Aspect-Guided Multi-Level Perturbation Analysis of Large Language Models in Automated Peer Review
This work addresses vulnerabilities in automated peer review systems, which is crucial for ensuring fairness and reliability in academic publishing, though it is incremental as it builds on existing evaluation methods.
The paper tackled the problem of evaluating the robustness of Large Language Models (LLMs) in automated peer review by proposing an aspect-guided, multi-level perturbation framework, and found that targeted perturbations in papers, reviews, and rebuttals introduce significant biases, such as incomplete rebuttals leading to higher acceptance rates, with these biases persisting under various prompting strategies.

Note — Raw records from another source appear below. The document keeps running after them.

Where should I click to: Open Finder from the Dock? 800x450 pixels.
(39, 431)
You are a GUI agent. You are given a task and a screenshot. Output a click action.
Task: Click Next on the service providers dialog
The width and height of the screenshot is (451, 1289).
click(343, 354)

We propose an aspect-guided, multi-level perturbation framework to evaluate the robustness of Large Language Models (LLMs) in automated peer review. Our framework explores perturbations in three key components of the peer review process-papers, reviews, and rebuttals-across several quality aspects, including contribution, soundness, presentation, tone, and completeness. By applying targeted perturbations and examining their effects on both LLM-as-Reviewer and LLM-as-Meta-Reviewer, we investigate how aspect-based manipulations, such as omitting methodological details from papers or altering reviewer conclusions, can introduce significant biases in the review process. We identify several potential vulnerabilities: review conclusions that recommend a strong reject may significantly influence meta-reviews, negative or misleading reviews may be wrongly interpreted as thorough, and incomplete or hostile rebuttals can unexpectedly lead to higher acceptance rates. Statistical tests show that these biases persist under various Chain-of-Thought prompting strategies, highlighting the lack of robust critical evaluation in current LLMs. Our framework offers a practical methodology for diagnosing these vulnerabilities, thereby contributing to the development of more reliable and robust automated reviewing systems.